* **WHAT THE TASK ASKS**
Transcribe all of the data below, line by line, without changing a single character.

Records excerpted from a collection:
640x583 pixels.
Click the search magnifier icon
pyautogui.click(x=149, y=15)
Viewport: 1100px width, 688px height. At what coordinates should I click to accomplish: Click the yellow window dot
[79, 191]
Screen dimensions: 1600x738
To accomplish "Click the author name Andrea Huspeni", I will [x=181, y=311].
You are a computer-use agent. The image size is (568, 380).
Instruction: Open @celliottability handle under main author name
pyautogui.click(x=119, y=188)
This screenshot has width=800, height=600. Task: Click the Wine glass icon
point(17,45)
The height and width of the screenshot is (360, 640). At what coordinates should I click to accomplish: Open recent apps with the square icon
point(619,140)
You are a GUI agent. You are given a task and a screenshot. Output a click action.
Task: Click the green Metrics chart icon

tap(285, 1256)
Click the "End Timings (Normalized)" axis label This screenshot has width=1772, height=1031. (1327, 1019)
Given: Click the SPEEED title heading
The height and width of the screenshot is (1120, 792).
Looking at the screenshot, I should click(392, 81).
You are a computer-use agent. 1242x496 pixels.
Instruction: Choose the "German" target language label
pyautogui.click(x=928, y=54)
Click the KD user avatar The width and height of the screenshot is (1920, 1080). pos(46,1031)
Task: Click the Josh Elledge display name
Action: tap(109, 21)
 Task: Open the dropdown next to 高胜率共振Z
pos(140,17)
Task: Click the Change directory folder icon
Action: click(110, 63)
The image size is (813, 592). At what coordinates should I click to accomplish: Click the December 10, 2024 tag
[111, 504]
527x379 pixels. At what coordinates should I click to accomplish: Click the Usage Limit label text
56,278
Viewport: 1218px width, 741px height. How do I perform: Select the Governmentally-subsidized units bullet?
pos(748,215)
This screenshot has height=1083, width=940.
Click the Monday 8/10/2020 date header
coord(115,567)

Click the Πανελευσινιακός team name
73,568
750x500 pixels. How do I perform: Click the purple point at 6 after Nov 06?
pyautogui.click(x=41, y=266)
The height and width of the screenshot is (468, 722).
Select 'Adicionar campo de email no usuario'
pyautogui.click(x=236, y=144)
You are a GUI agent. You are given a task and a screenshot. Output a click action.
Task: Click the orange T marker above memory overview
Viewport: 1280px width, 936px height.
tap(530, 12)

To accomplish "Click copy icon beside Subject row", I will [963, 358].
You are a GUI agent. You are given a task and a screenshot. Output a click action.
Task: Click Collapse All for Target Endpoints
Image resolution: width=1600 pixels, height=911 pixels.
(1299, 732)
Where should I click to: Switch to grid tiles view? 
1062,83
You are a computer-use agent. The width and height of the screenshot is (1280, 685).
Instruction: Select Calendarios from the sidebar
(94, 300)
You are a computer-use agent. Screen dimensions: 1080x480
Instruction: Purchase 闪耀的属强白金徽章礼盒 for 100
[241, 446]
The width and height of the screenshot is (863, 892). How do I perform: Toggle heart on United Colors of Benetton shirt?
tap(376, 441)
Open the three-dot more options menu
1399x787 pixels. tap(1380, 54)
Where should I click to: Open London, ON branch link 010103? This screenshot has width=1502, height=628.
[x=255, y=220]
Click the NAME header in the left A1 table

* **FULL ANSWER**
640x583 pixels.
Click the search magnifier icon
pyautogui.click(x=149, y=15)
Viewport: 1100px width, 688px height. At what coordinates should I click to accomplish: Click the yellow window dot
[79, 191]
Screen dimensions: 1600x738
To accomplish "Click the author name Andrea Huspeni", I will [x=181, y=311].
You are a computer-use agent. The image size is (568, 380).
Instruction: Open @celliottability handle under main author name
pyautogui.click(x=119, y=188)
This screenshot has width=800, height=600. Task: Click the Wine glass icon
point(17,45)
The height and width of the screenshot is (360, 640). At what coordinates should I click to accomplish: Open recent apps with the square icon
point(619,140)
You are a GUI agent. You are given a task and a screenshot. Output a click action.
Task: Click the green Metrics chart icon

tap(285, 1256)
Click the "End Timings (Normalized)" axis label This screenshot has width=1772, height=1031. (1327, 1019)
Given: Click the SPEEED title heading
The height and width of the screenshot is (1120, 792).
Looking at the screenshot, I should click(392, 81).
You are a computer-use agent. 1242x496 pixels.
Instruction: Choose the "German" target language label
pyautogui.click(x=928, y=54)
Click the KD user avatar The width and height of the screenshot is (1920, 1080). pos(46,1031)
Task: Click the Josh Elledge display name
Action: tap(109, 21)
 Task: Open the dropdown next to 高胜率共振Z
pos(140,17)
Task: Click the Change directory folder icon
Action: click(110, 63)
The image size is (813, 592). At what coordinates should I click to accomplish: Click the December 10, 2024 tag
[111, 504]
527x379 pixels. At what coordinates should I click to accomplish: Click the Usage Limit label text
56,278
Viewport: 1218px width, 741px height. How do I perform: Select the Governmentally-subsidized units bullet?
pos(748,215)
This screenshot has height=1083, width=940.
Click the Monday 8/10/2020 date header
coord(115,567)

Click the Πανελευσινιακός team name
73,568
750x500 pixels. How do I perform: Click the purple point at 6 after Nov 06?
pyautogui.click(x=41, y=266)
The height and width of the screenshot is (468, 722).
Select 'Adicionar campo de email no usuario'
pyautogui.click(x=236, y=144)
You are a GUI agent. You are given a task and a screenshot. Output a click action.
Task: Click the orange T marker above memory overview
Viewport: 1280px width, 936px height.
tap(530, 12)

To accomplish "Click copy icon beside Subject row", I will [963, 358].
You are a GUI agent. You are given a task and a screenshot. Output a click action.
Task: Click Collapse All for Target Endpoints
Image resolution: width=1600 pixels, height=911 pixels.
(1299, 732)
Where should I click to: Switch to grid tiles view? 
1062,83
You are a computer-use agent. The width and height of the screenshot is (1280, 685).
Instruction: Select Calendarios from the sidebar
(94, 300)
You are a computer-use agent. Screen dimensions: 1080x480
Instruction: Purchase 闪耀的属强白金徽章礼盒 for 100
[241, 446]
The width and height of the screenshot is (863, 892). How do I perform: Toggle heart on United Colors of Benetton shirt?
tap(376, 441)
Open the three-dot more options menu
1399x787 pixels. tap(1380, 54)
Where should I click to: Open London, ON branch link 010103? This screenshot has width=1502, height=628.
[x=255, y=220]
Click the NAME header in the left A1 table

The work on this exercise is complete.